◆ **Travail demandé**: Prolongez le texte ci-dessous sur le « sentiment d'abandon » prêté aux classes populaires rurales, en reprenant juste après sa dernière phrase.

◆ **Extrait source**:
------------------------------------

C’est devenu une évidence : en milieu rural, les classes populaires se sentiraient « abandonnées » par l’État. Ce serait même l’un des principaux ressorts de leur affinité avec le Rassemblement national (RN), mais aussi une porte d’entrée pour une gauche cherchant à reprendre pied en dehors des grandes agglomérations. Les économistes Julia Cagé et Thomas Piketty font ainsi de cette reconquête des classes populaires rurales la « priorité absolue pour le bloc social-écologique », puis invitent à combattre leur « sentiment d’abandon » par des mesures sociales et économiques adaptées.

Mais que recouvre cette expression d’apparence bienveillante de « sentiment d’abandon », entonnée de concert par l’ensemble du champ politique et médiatique ? Un appel à la prudence s’impose car on devine plus que jamais les conséquences sociales de ces mots utilisés pour résumer ce que penseraient les classes populaires. Quand, par exemple, l’« insécurité culturelle » devient la clé de compréhension des conduites des « petits Blancs », cela autorise une certaine bourgeoisie conservatrice à faire reposer sur d’autres ses propres paniques. Et l’offensive sémantique qui soutient une telle grille de lecture ferait presque oublier qu’un mouvement massif et inédit comme celui des « gilets jaunes » portait des revendications économiques et sociales tout autres — la critique du mépris et de l’arrogance du chef de l’État, le désir de pouvoir vivre dignement, l’injustice fiscale… En cela, les classes populaires rurales restent l’archétype de la « classe objet », « parlée plus qu’elle ne parle », selon les formules de Pierre Bourdieu.

------------------------------------

◆ **Données fournies**:
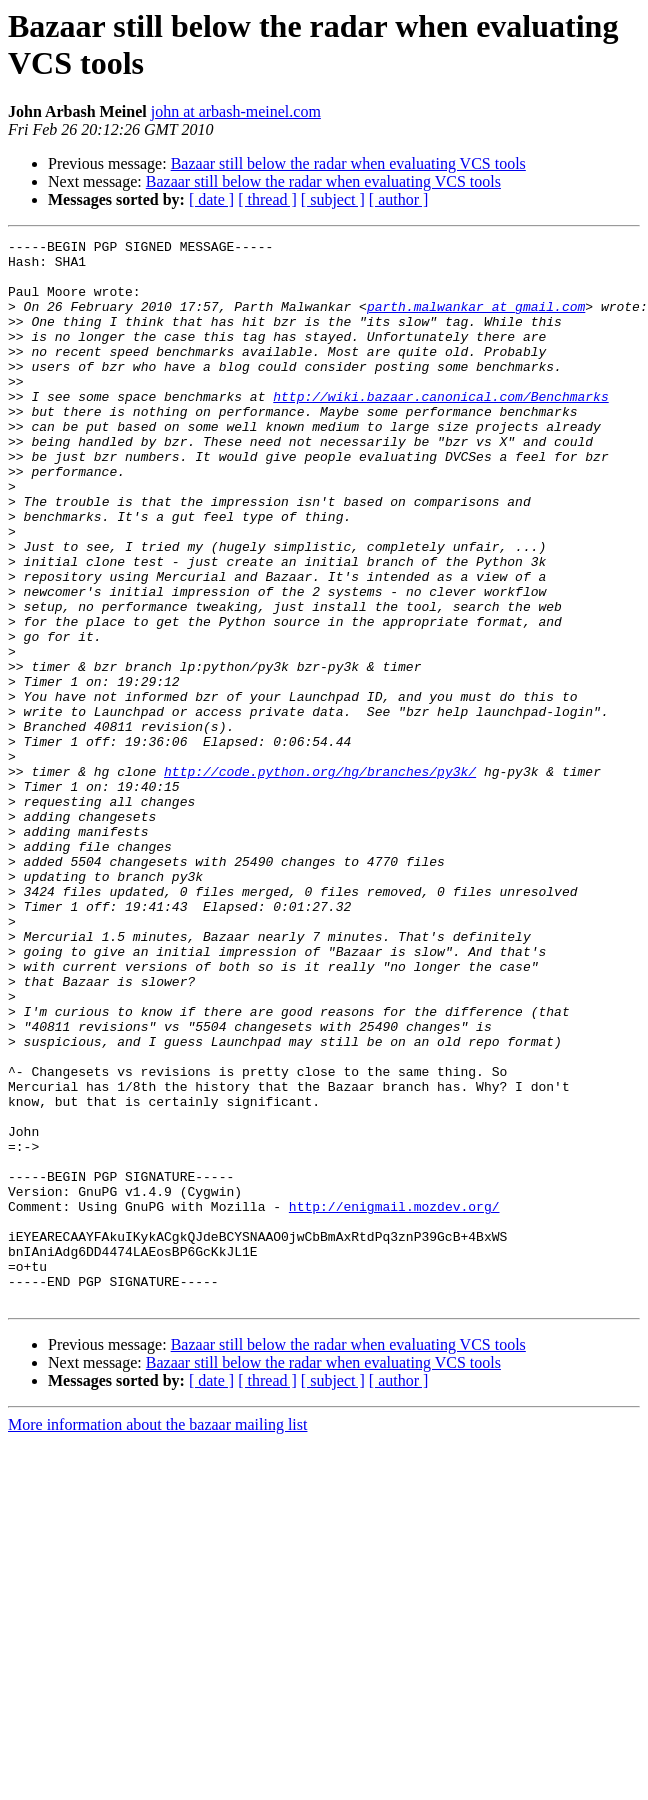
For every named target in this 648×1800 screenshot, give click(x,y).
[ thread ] (267, 199)
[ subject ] (333, 199)
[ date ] (211, 199)
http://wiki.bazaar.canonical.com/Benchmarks (440, 429)
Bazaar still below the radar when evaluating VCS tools (348, 163)
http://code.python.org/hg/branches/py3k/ (320, 879)
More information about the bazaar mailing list (157, 1637)
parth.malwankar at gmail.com (476, 321)
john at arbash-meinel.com (236, 111)
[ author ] (399, 199)
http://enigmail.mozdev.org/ (394, 1401)
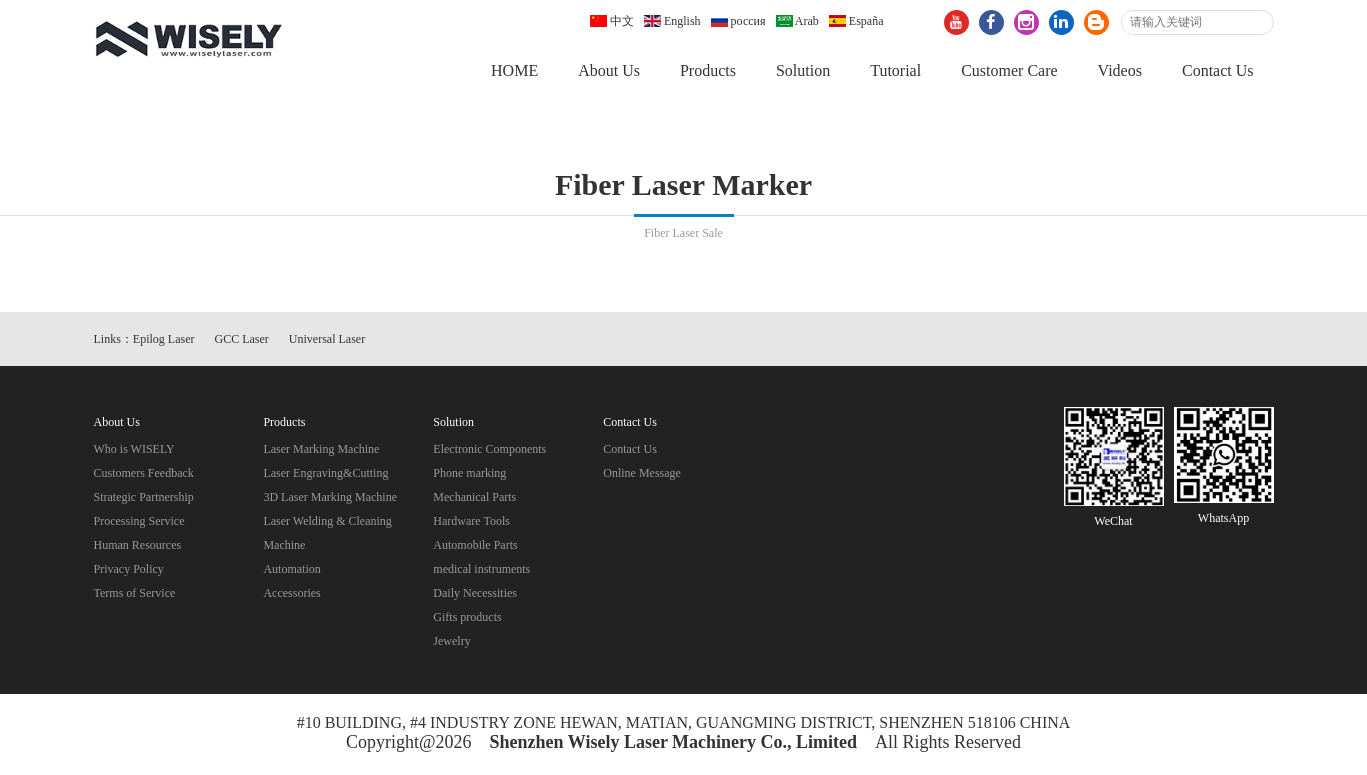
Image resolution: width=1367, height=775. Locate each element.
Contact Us (1218, 70)
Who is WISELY (134, 450)
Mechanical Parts (474, 498)
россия (738, 21)
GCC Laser (242, 340)
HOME (514, 70)
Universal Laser (327, 340)
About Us (609, 70)
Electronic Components (489, 450)
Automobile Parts (475, 546)
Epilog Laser (164, 340)
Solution (803, 70)
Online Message (642, 474)
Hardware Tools (471, 522)
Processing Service (139, 522)
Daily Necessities (475, 594)
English (672, 21)
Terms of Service (135, 594)
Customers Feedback (144, 474)
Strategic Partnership (144, 498)
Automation (291, 570)
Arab (797, 21)
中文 (612, 21)
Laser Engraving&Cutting (325, 474)
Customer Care (1009, 70)
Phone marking (469, 474)
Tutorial (895, 70)
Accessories (291, 594)
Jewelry (451, 642)
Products (708, 70)
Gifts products (467, 618)
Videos (1120, 70)
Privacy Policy (129, 570)
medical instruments (481, 570)
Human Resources (138, 546)
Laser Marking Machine (321, 450)
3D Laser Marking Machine (330, 498)
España (856, 21)
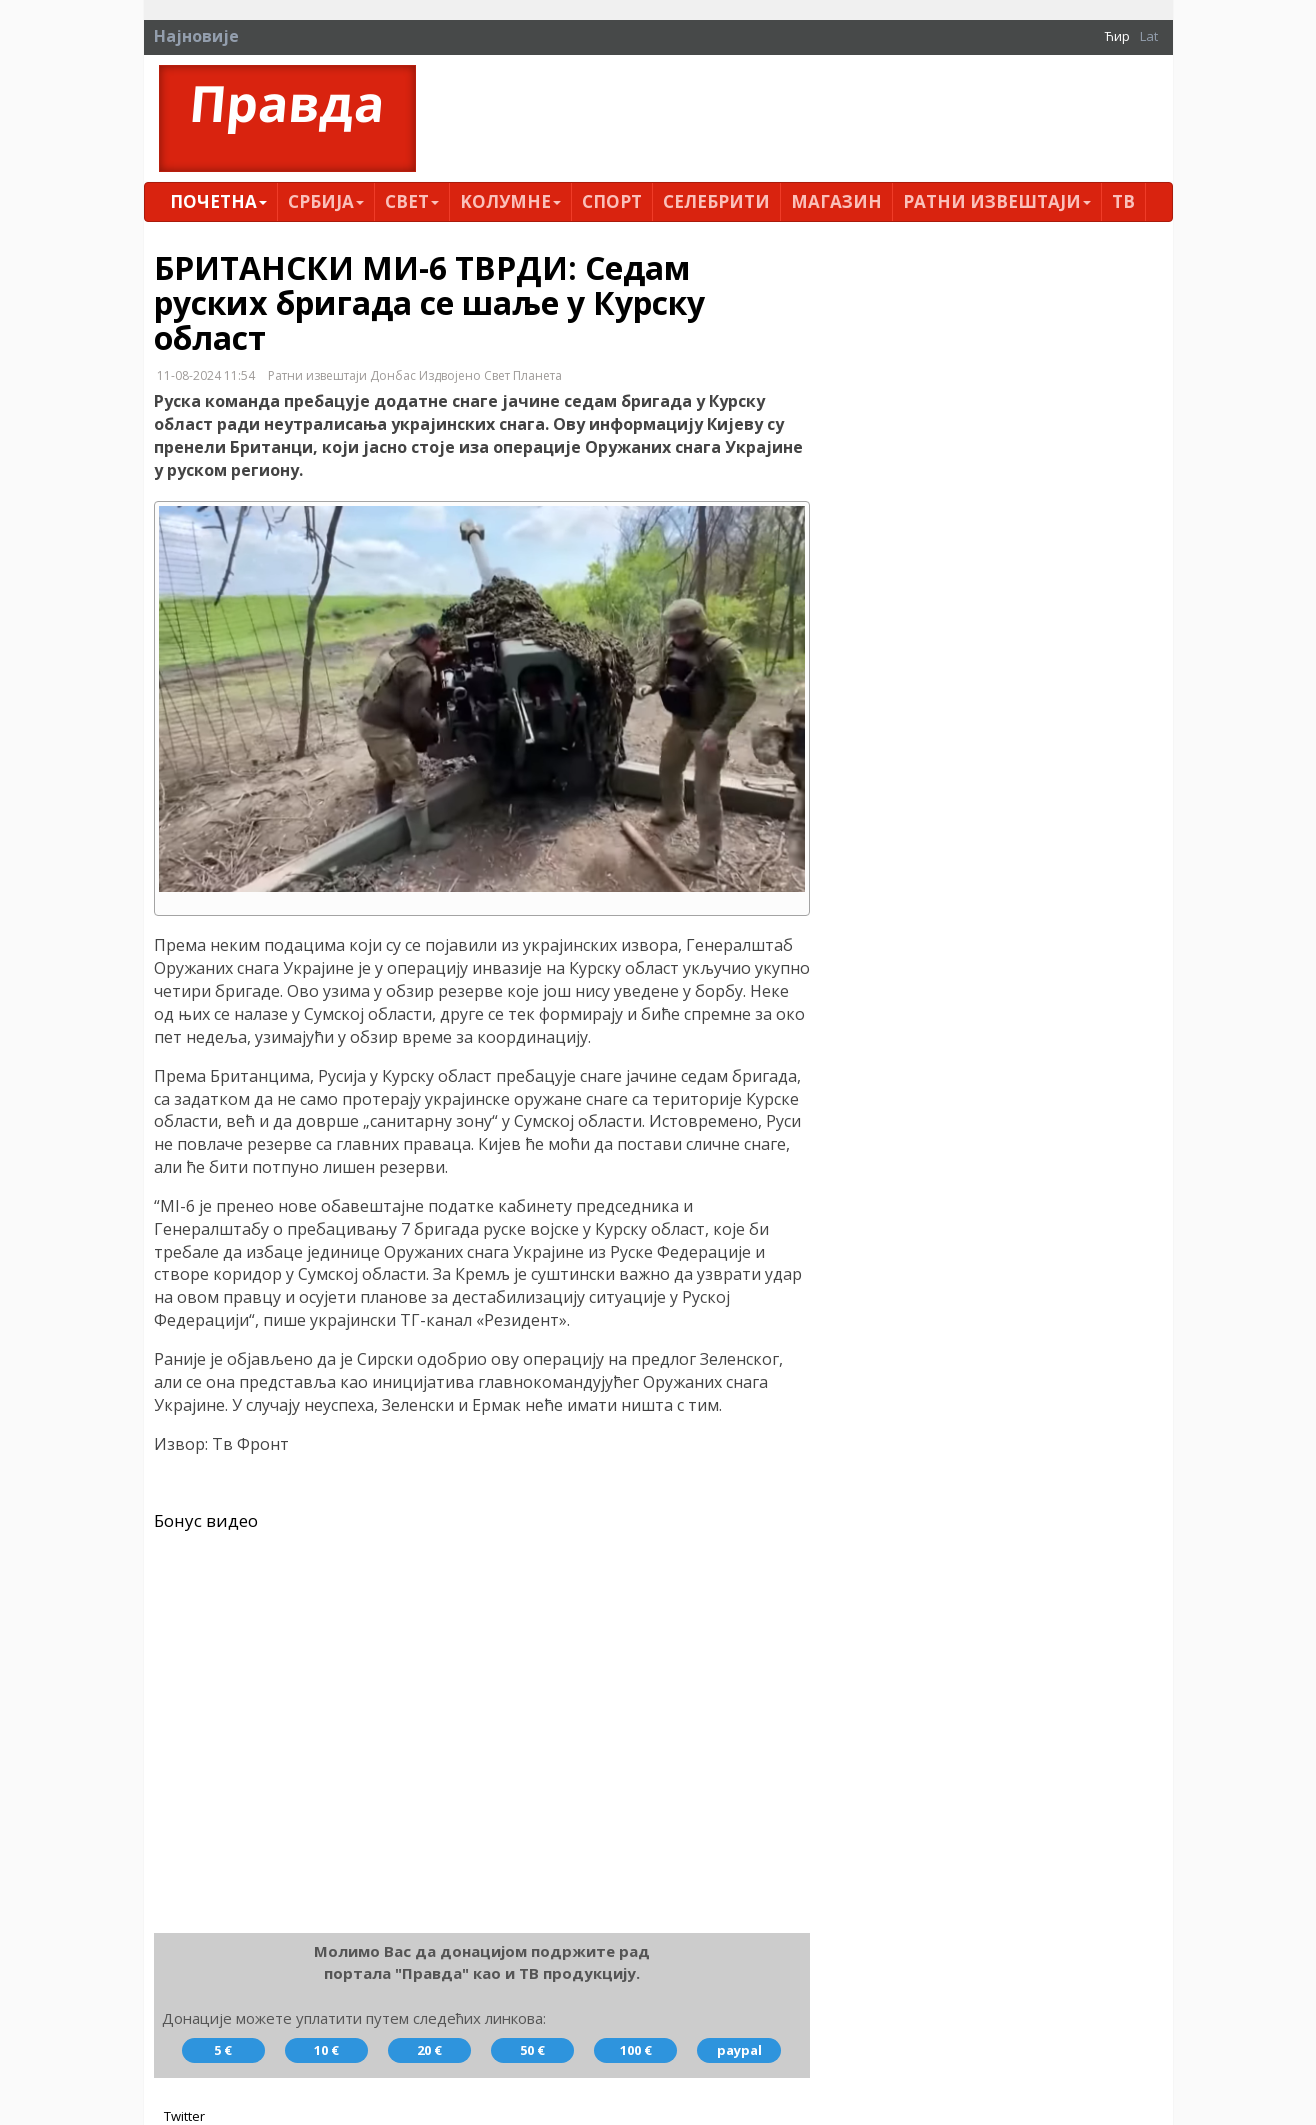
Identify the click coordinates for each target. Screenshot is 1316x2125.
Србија (326, 201)
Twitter (184, 2116)
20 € (429, 2050)
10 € (326, 2050)
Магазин (836, 201)
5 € (223, 2050)
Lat (1149, 36)
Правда (287, 103)
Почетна (218, 201)
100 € (636, 2050)
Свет (412, 201)
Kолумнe (510, 201)
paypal (739, 2050)
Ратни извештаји (997, 201)
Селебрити (716, 201)
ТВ (1123, 201)
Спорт (612, 201)
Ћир (1117, 36)
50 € (532, 2050)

------------------------------------

◆ **Réponse**:
L’explication des conduites politiques par le seul sentiment d’abandon participe du même écueil. Si l’expression s’appuie sur un constat tangible, elle fait l’objet de trop nombreux raccourcis quant à ses effets sur les individus concernés. L’« abandon » des campagnes par les services publics est largement documenté. Dans les villes ou les bourgs populaires que nous avons étudiés, (…)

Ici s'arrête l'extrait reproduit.